Prolonged post-androgen abuse hypogonadism: potential mechanisms and a proposed standardized diagnosis
- PMID: 40678315
- PMCID: PMC12267013
- DOI: 10.3389/fendo.2025.1621558
Prolonged post-androgen abuse hypogonadism: potential mechanisms and a proposed standardized diagnosis
Abstract
Androgen abuse, which is increasingly prevalent, inevitably leads to suppression of the hypothalamic-pituitary-gonadal axis (HPGA). While most individuals recover HPGA function following androgen cessation, a subset experiences prolonged hypogonadism, with symptoms persisting for months or even years. Currently, this condition lacks a standardized definition, complicating both diagnosis and treatment. In this article, we explore the potential mechanisms underlying prolonged hypogonadism after androgen abuse, including the role of prolonged androgen activity, hypothalamic-pituitary alterations, testicular changes, suppression of sex hormone-binding globulin (SHBG), genetic predisposition, and undisclosed ongoing androgen abuse. We propose the term 'Prolonged Post-Androgen Abuse Hypogonadism'(PPAAH) to standardize diagnosis and guide future research. PPAAH is provisionally defined as persistent hypogonadism six months after cessation of androgen abuse, in individuals with a cumulative androgen exposure of at least 150 mg per week for a minimum of six months. Diagnosing PPAAH requires excluding other causes of hypogonadism. This preliminary framework is intended to support further research into the pathophysiology and management of this condition, and may require refinement as further evidence emerges.

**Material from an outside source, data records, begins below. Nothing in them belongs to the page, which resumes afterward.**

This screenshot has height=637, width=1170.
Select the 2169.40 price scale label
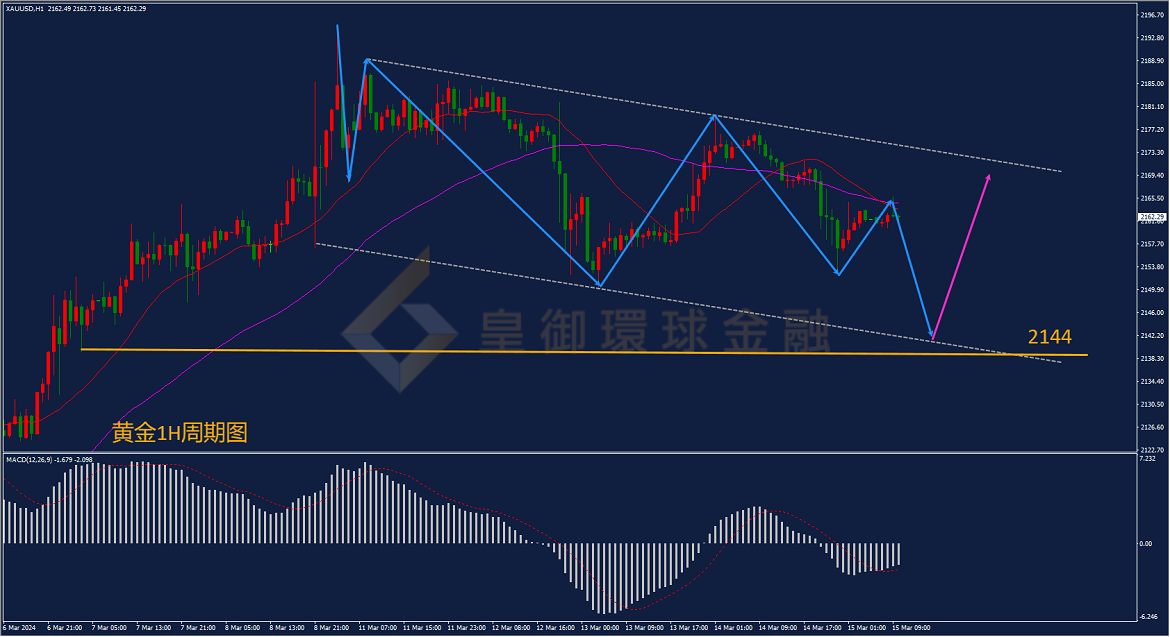pyautogui.click(x=1152, y=175)
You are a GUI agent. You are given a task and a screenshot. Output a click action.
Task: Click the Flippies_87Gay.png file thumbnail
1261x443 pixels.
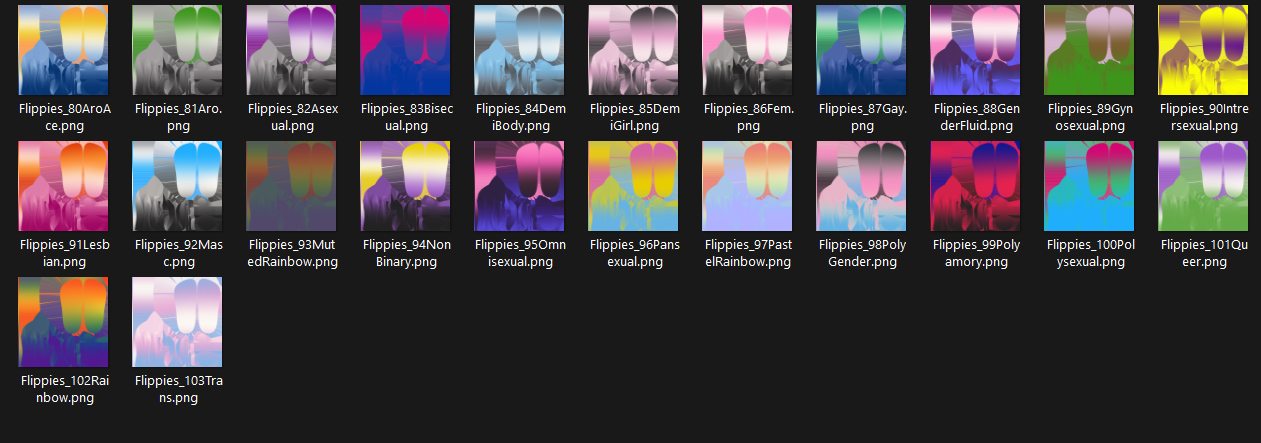[862, 50]
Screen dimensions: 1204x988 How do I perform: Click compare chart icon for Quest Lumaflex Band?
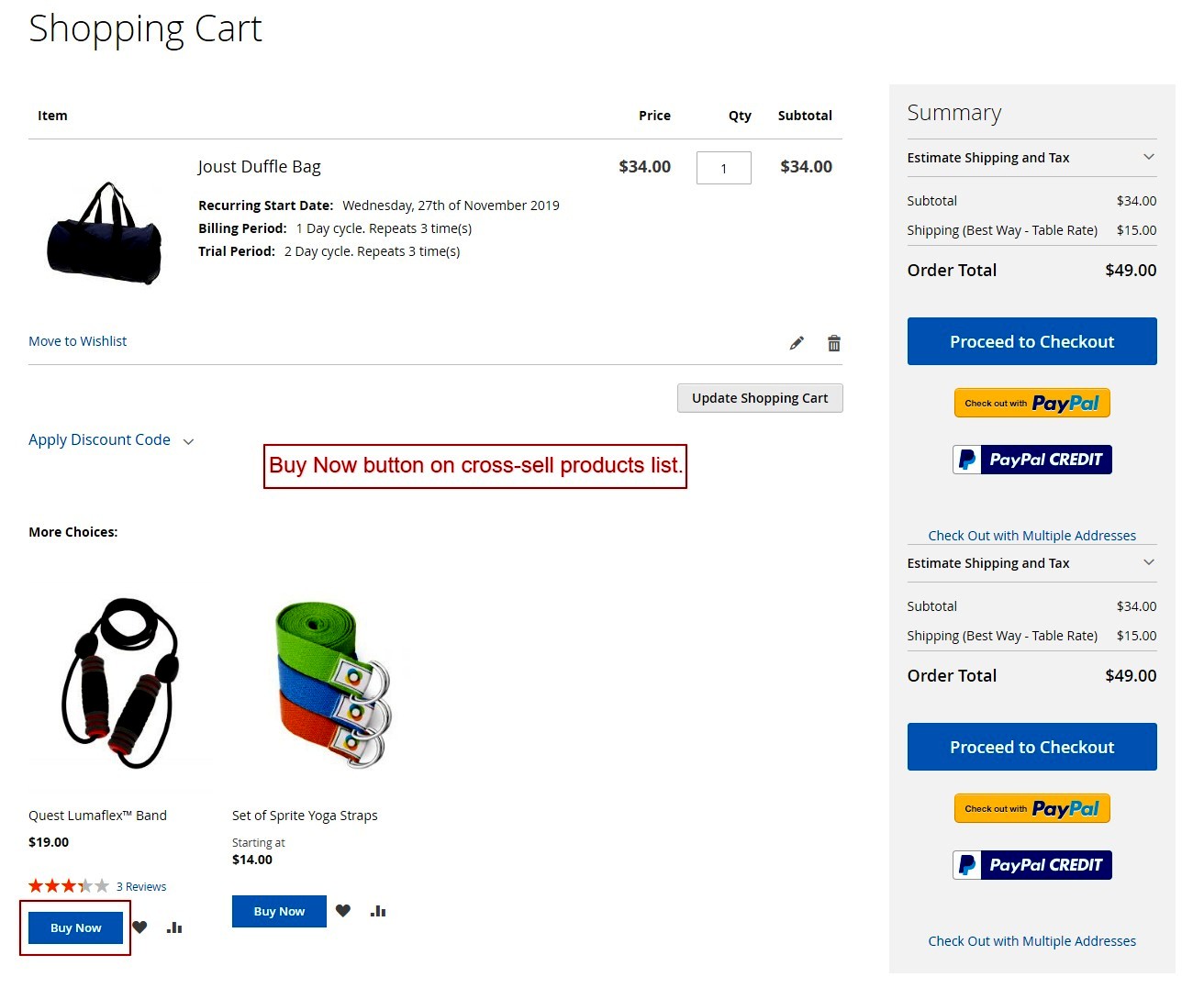click(174, 927)
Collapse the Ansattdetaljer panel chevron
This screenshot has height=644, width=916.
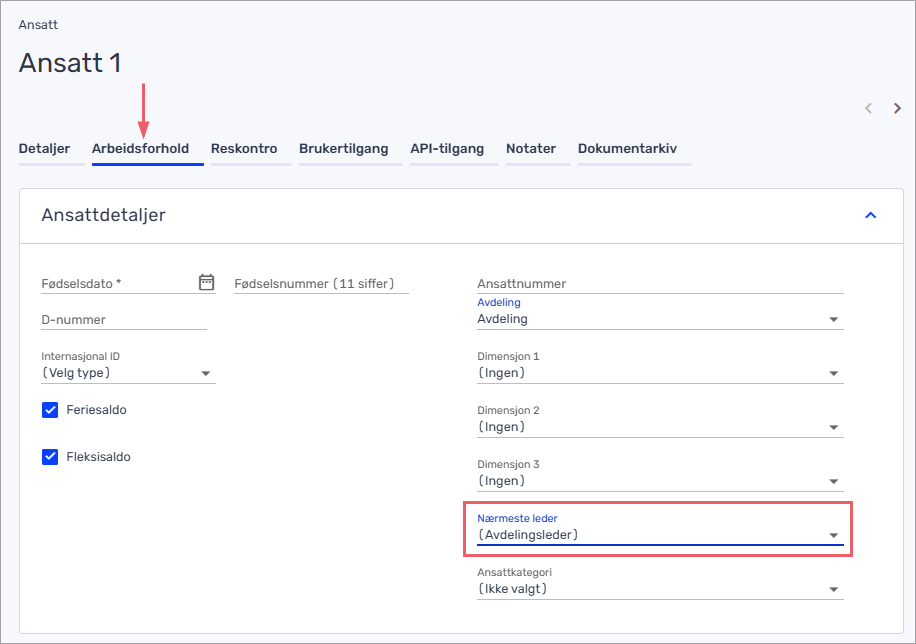tap(870, 215)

Keywords: HPGA recovery; anabolic steroid abuse; anabolic-androgenic steroids; androgen abuse; endocrine disruption; hypogonadism; testosterone (androgen).
Copyright © 2025 van Os, Smit, Bond and de Ronde.
Conflict of interest statement
The authors declare that the research was conducted in the absence of any commercial or financial relationships that could be construed as a potential conflict of interest.